導入事例

INTERVIEW

株式会社バンダイナムコオンライン様

                                ポールトゥウィン 鈴木                バンダイナムコオンライン 柴田様                     

取材協力     :株式会社バンダイナムコオンライン 事業本部 品質保証部 ゼネラルマネージャー 

          柴田様(企業URL https://www.bandainamco-ol.co.jp/ja/

インタビュアー  :ポールトゥウィン株式会社 営業本部 エンターテインメント営業部 

          鈴木 (バンダイナムコオンライン様を担当、チームリーダーとしてメンバー育成も務める)

導入サービス   :カスタマーサポート・カスタマーサービス(お客様問い合わせ対応)

          ゲームデバッグサービス(動作テストによる不具合検知・機能検証)

2009年の設立以来、PC・スマートフォン・家庭用ゲーム機など多様なデバイスでオンラインゲームを展開する株式会社バンダイナムコオンライン様。2023年6月には待望のオリジナル新作IP、オンラインアクションRPG「BLUE PROTOCOL」もリリースされ、国内外・世代を問わず、多くの人々を楽しませるコンテンツを提供されています。今回は、品質保証部 ゼネラルマネージャーの柴田様にご協力いただき、弊社の各種ゲーム支援事業の導入効果や活用状況、今後の展望などをお聞きしました。

カスタマーサービス&サポート両立に向けたコンテンツ作りのパートナー

鈴 木:本日はお時間いただきありがとうございます!早速ですが、先ずは柴田様の担当業務ついて教えていただけますでしょうか。

柴田様:はい、私たち品質保証部では、お客様への安心・安全なサービス提供に向け、品質基準の策定や製品・ソフトウェアのテスト、カスタマーサービス・カスタマーサポート業務などを担当しています。また、小さなお子様でも安心して遊べる表現・製品になっているかなど、コンテンツの表現・倫理性の審査も行っています。
= = = = =
- 目的 1: バンダイナムコオンラインのインタビュー記事から、「鈴木 (バンダイナムコオンラ」から「倫理性の審査も行っています。」までの部分を、両端も含めて一字も変えずに返してください。
- 目的 2: バンダイナムコオンラインのインタビュー記事を、最後の文の後から書き進めてください。
= = = = =
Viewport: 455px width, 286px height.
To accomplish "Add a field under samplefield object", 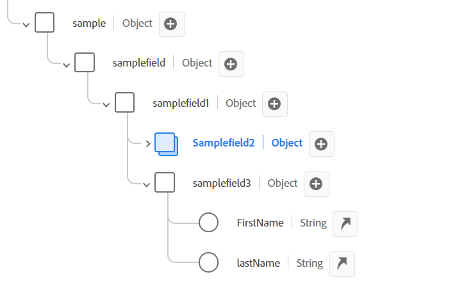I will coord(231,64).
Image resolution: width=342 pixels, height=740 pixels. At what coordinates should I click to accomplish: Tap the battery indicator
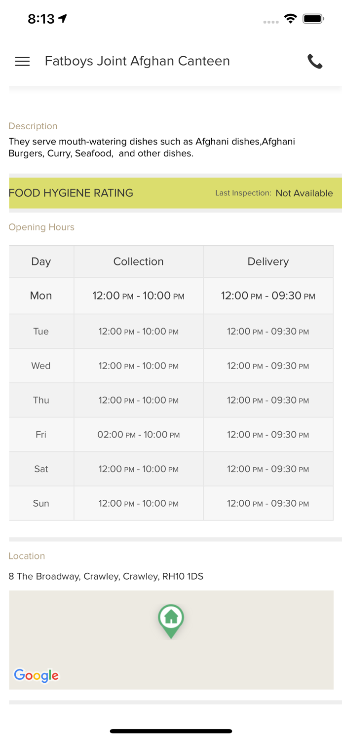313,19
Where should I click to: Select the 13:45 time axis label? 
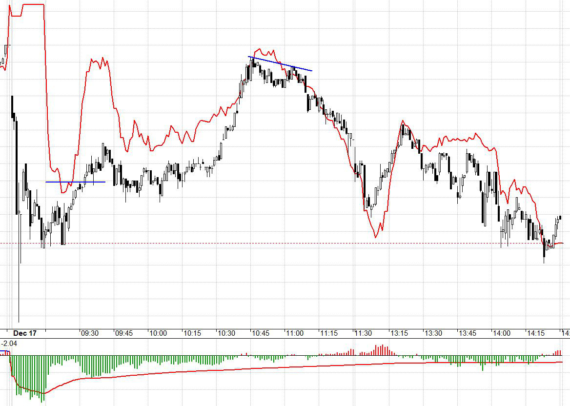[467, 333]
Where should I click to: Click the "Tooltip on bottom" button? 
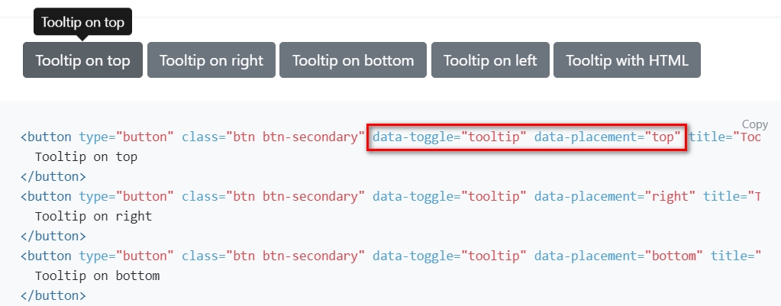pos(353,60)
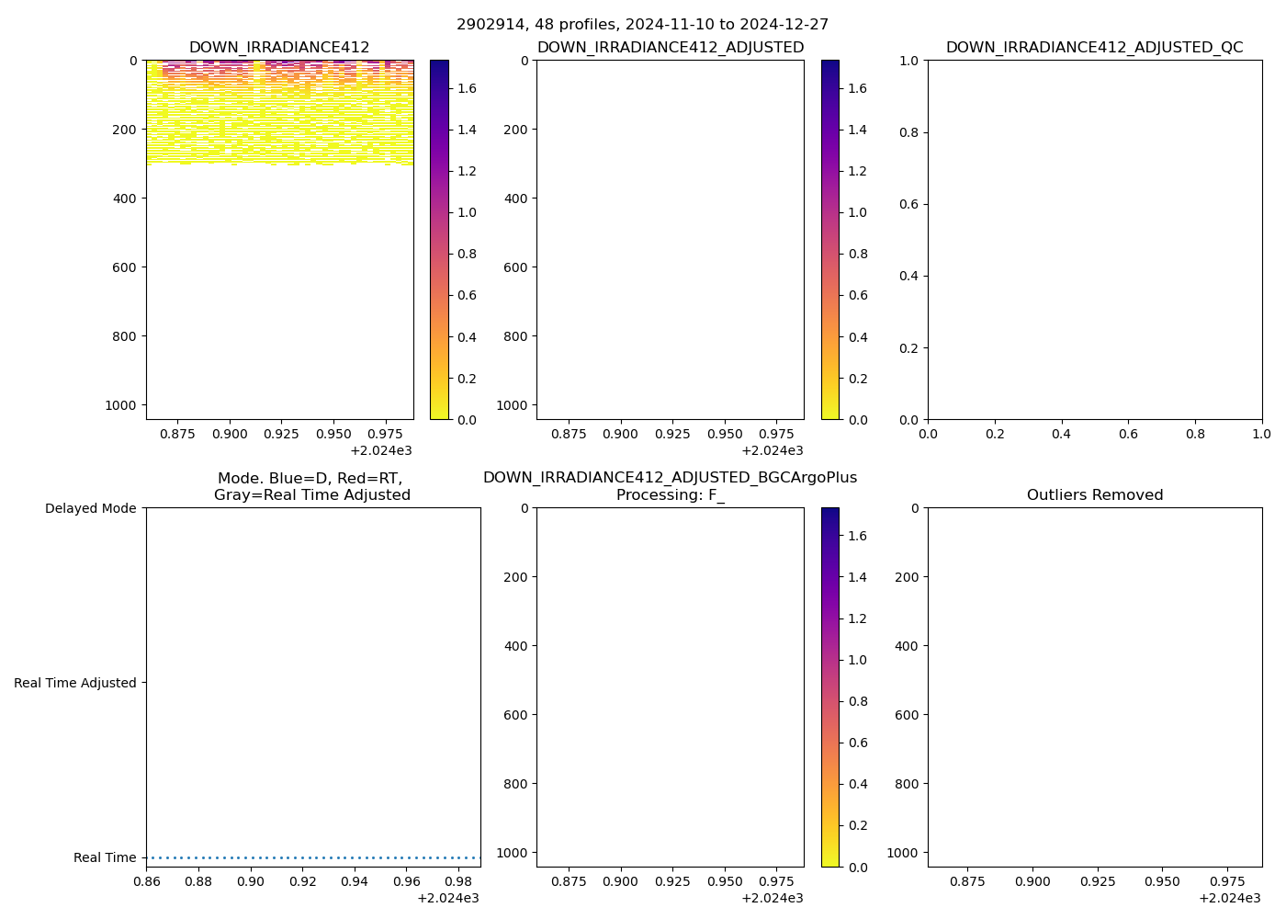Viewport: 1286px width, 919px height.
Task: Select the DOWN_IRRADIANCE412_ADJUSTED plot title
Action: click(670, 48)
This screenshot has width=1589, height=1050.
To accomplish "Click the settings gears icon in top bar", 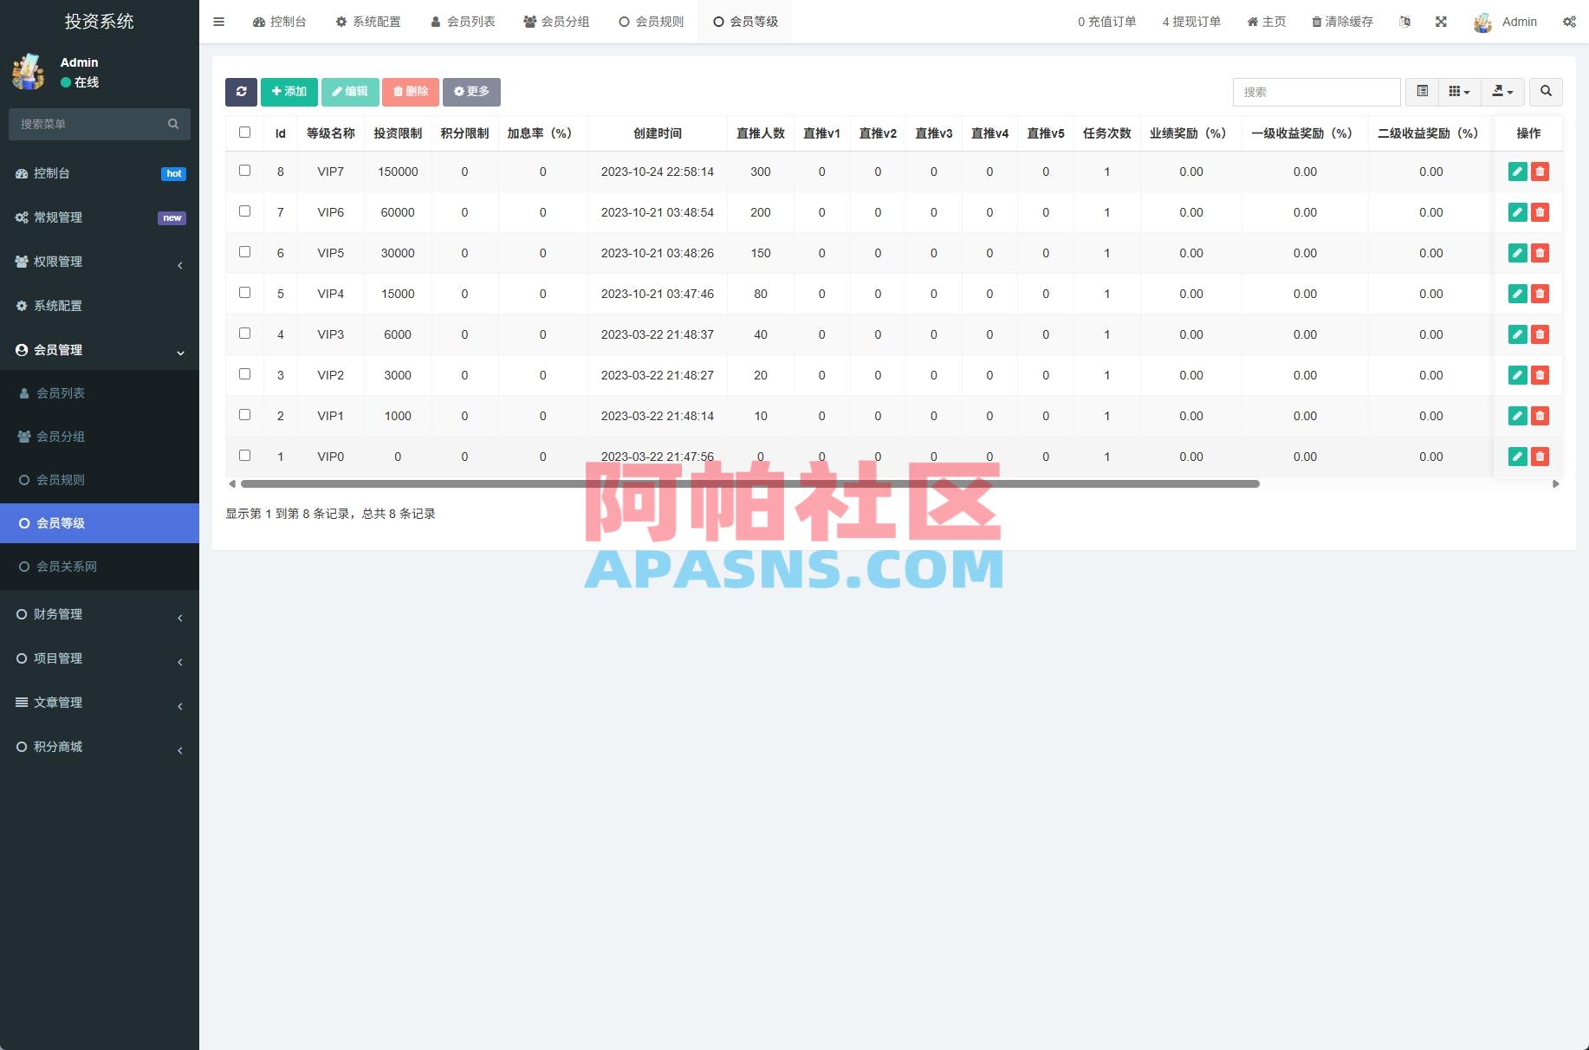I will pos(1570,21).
= = = = =
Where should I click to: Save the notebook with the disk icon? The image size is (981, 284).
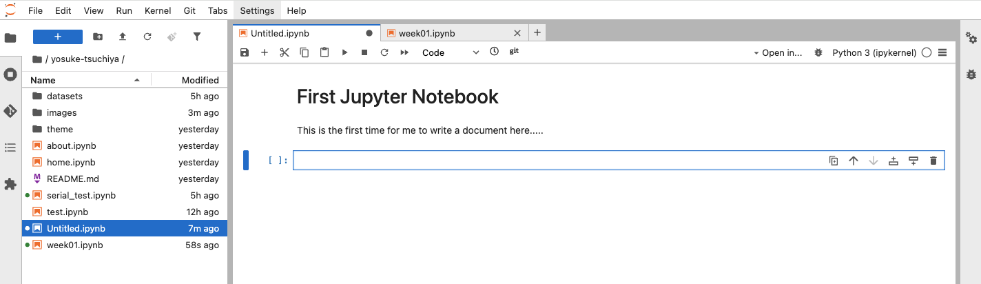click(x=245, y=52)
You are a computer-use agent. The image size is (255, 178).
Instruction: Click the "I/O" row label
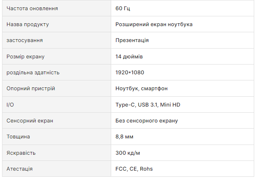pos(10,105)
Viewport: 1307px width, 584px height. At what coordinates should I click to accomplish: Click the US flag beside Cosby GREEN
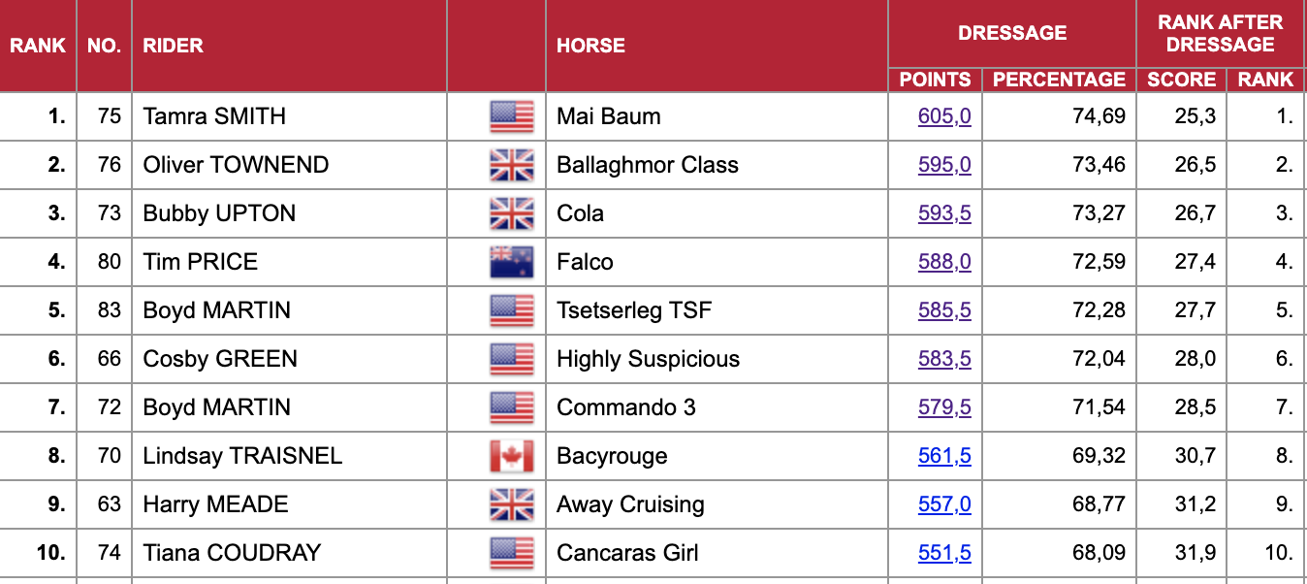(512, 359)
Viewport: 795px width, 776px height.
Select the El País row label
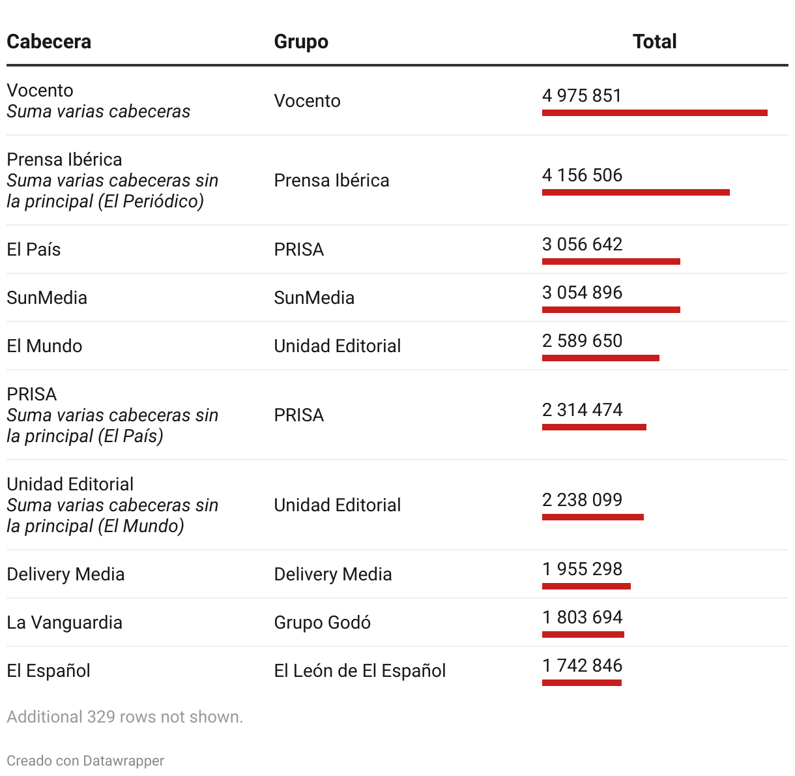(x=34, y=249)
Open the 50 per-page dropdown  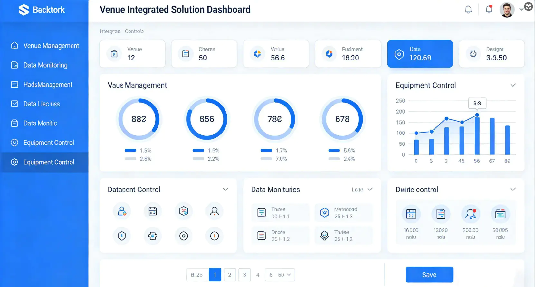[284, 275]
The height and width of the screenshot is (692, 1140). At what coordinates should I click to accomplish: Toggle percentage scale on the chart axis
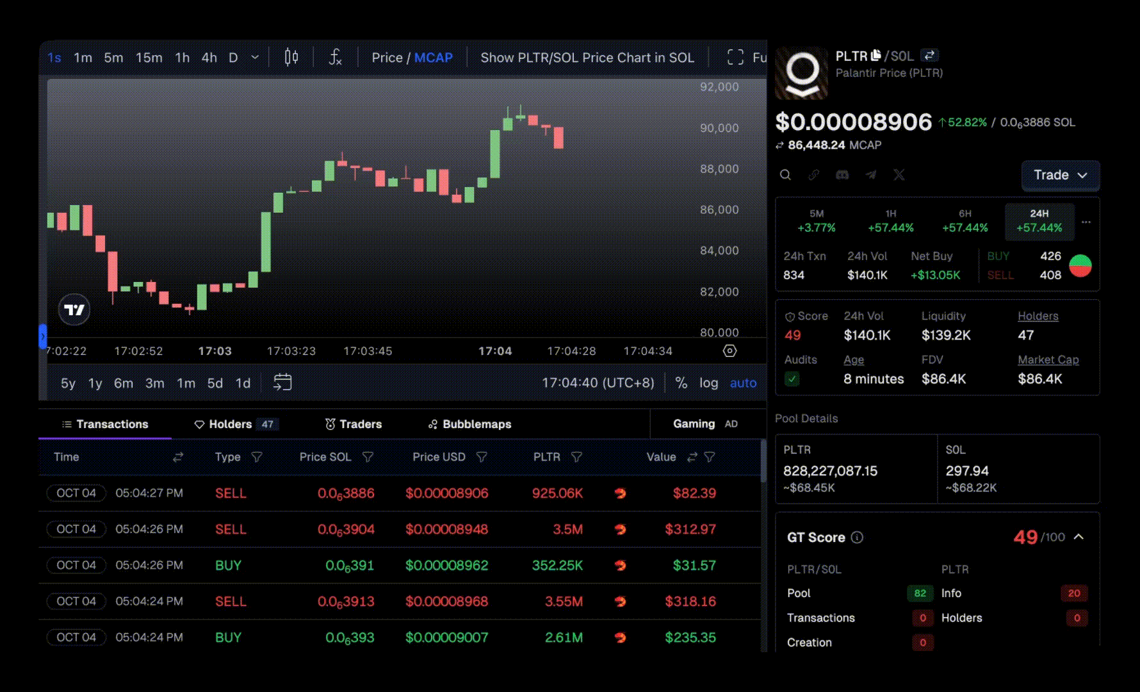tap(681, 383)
= = = = =
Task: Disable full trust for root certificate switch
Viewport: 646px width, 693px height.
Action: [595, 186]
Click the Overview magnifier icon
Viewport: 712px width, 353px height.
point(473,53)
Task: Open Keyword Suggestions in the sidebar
= = = = =
- 出力 1:
鈴木 (バンダイナムコオンライン様を担当、チームリーダーとしてメンバー育成も務める)

導入サービス   :カスタマーサポート・カスタマーサービス(お客様問い合わせ対応)

          ゲームデバッグサービス(動作テストによる不具合検知・機能検証)

2009年の設立以来、PC・スマートフォン・家庭用ゲーム機など多様なデバイスでオンラインゲームを展開する株式会社バンダイナムコオンライン様。2023年6月には待望のオリジナル新作IP、オンラインアクションRPG「BLUE PROTOCOL」もリリースされ、国内外・世代を問わず、多くの人々を楽しませるコンテンツを提供されています。今回は、品質保証部 ゼネラルマネージャーの柴田様にご協力いただき、弊社の各種ゲーム支援事業の導入効果や活用状況、今後の展望などをお聞きしました。

カスタマーサービス&サポート両立に向けたコンテンツ作りのパートナー

鈴 木:本日はお時間いただきありがとうございます!早速ですが、先ずは柴田様の担当業務ついて教えていただけますでしょうか。

柴田様:はい、私たち品質保証部では、お客様への安心・安全なサービス提供に向け、品質基準の策定や製品・ソフトウェアのテスト、カスタマーサービス・カスタマーサポート業務などを担当しています。また、小さなお子様でも安心して遊べる表現・製品になっているかなど、コンテンツの表現・倫理性の審査も行っています。

- 出力 2:
鈴 木:御社が提供するコンテンツは、幅広い世代に愛されていると感じます。特に、未成年向けのカテゴリーに対する安全への配慮は印象的です。子供を持つ私としても、製品の品質や使われる表現には特に敏感ですし、その影響の大きさもよく理解しています。御社のサービスは、子供たちが安心して楽しめるだけでなく、親も安心して与えられますね。

 

鈴 木:では、弊社サービス導入前に御社が抱えていた課題を教えていただけますか。

柴田様:ゲームデバッグサービス(以降「デバッグ」)は、私が入社した時には既にお願いしていたので、今回は、カスタマーサービス・サポートに関する当時の課題をお話ししますね。

このカスタマーサービスとカスタマーサポートって、言葉が似ていて区別が難しいと思いますが、弊社では、「カスタマーサポート」は、ゲームの不具合に対するご案内のように、幅広いお客様に公平に対応することが役割だと考えています。

一方で「カスタマーサービス」の役割は、ファンエンゲージメント(=ファンとの強く深い関係性)を推し進め、ファンと共にコンテンツを作り上げていくことだと思っています。

その前提を踏まえ、以前の弊社は、「カスタマーサポート」に完全に特化してしまっており、より良いゲーム作りに必要なお客様との関係性構築、つまり「カスタマーサービス」の要素が欠けていることを課題と感じていました。そのため、サポートとサービスの両立を実現し、コンテンツを一緒に作り上げていけるパートナー企業を探していました。

 

鈴 木:その際、弊社を選んでいただいたきっかけや決め手は何でしょうか?

柴田様:当時のピットクルー(現在はポールトゥウィンへ吸収合併)さんからご提案をいただいた際、弊社が求めるファンエンゲージメントとカスタマーサポートの進化に共感いただき、かつ、一緒に作り上げるという強い思いを、お会いした皆様から感じたことが決め手になりましたね。

また、ゲームの不具合や仕様に対して迅速に回答する仕組み作りを組織として更に強化するため、「カスタマー」と「ゲームデバッグ(不具合検知)」の連携体制を組みたいという構想を持っていたのですが、その実現へのご提案をいただけたことも決め手のひとつでした。

鈴 木:私としても、開始当初から今に至るまで、御社と一緒に作り上げたチームという実感があります。お客様からの評価の受け取り方や品質向上への取り組みなど、本当にいつも勉強させていただいているなと思っています。

柴田様:いえいえ、ポールトゥウィン(以降、PTW)さんから学んだこと・助けられたことも多いです。一緒に学ばせていただいたと思います。

鈴 木:ありがとうございます。そう言っていただけると嬉しいですね。

 

ファンエンゲージメントの高まり、カスタマー領域の改革を実感

鈴 木:次に、弊社サービス導入後の変化や良かった点は何かありますか?

柴田様:はい、先ほど課題として述べたカスタマーサービス対応の部分が大きく改善されたことで、理想としていたサポートとサービスの両立体制が構築できました。これにより、以前よりもゲームへのファンエンゲージメントを高めることができたと思います。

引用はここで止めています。